Regionalverband Stuttgart
Jetzt spenden Mitglied werden

Purzelbaum statt Salto

14. Februar 2020

BUND Kommentar zu VVS-Jahrespressekonferenz

Stuttgart. Der BUND Regionalverband Stuttgart freut sich über den VVS-Rekord von rund 394 Millionen Fahrten im Jahr 2019 und beglückwünscht die Verantwortlichen und Macher*innen.

Der Zuwachs von 3,2% seit der großen VVS-Tarifreform, die am 1. April 2019 in Kraft trat, ist jedoch bescheiden und eher enttäuschend, obwohl es zu z.B. Fahrpreissenkungen bei Pendler*innen bis zu 30 Prozent kam.

 „Bei einer so einschneidenden Reform mit Zuschusskosten seitens der öffentlichen Hand von knapp 32 Millionen  Euro sollte schon ein zweistelliger Zuwachs an ÖV-Fahrten heraus kommen“, kommentiert Gerhard Pfeifer, BUND Regionalgeschäftsführer und BUND-Vertreter im VVS-Fahrgastbeirat.

Der BUND sieht sich bestätigt, dass die Politik beim Autoverkehr mehr Beschränkungen, wie zum Beispiel Tempolimits, Pförtnerampeln, Parkraumrestriktionen umsetzen muss, um einen Quantensprung in der aus Klimaschutzgründen so dringenden Verkehrswende zu erreichen.

Pfeifer sagt: „ÖPNV verbessern, aber gleichzeitig Autoverkehr erschweren – dies ist die erfolgreiche Zauberformel, mit der viele europäische Städte wie zum Beispiel  Zürich und Wien einen Verkehrswende-Salto geschafft haben und keinen Purzelbaum wie im VVS-Gebiet.“

Ein wirkungsvolles Mittel um Bürger*innen noch stärker in die S-Bahnen, Stadtbahnen und Busse zu locken, sieht der BUND in dem Konzept, außerhalb der Hauptverkehrszeiten die Tarife merklich zu senken.

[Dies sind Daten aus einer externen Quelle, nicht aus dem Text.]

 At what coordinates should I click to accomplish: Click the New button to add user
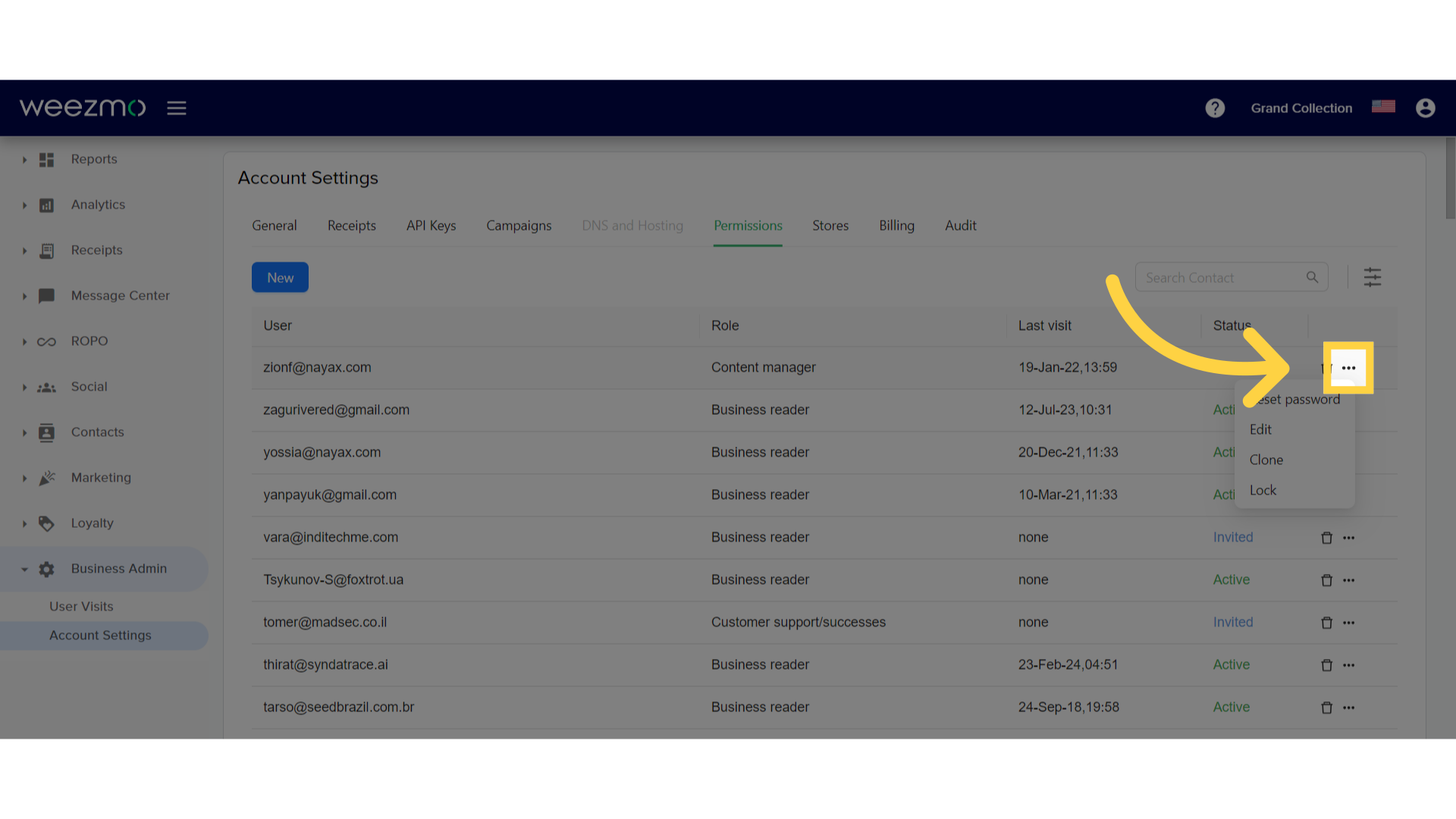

Mit dem seit wenigen Wochen eingeführten durchgehenden Viertelstundentakt auf vielen S-Bahnlinien haben diese Züge in der Zeit zwischen 9 und 16 Uhr noch eine Menge Luft für weitere Fahrgäste. Dass ein Potential hierbei besteht, beweisen die vollen Straßen während dieser Zeit.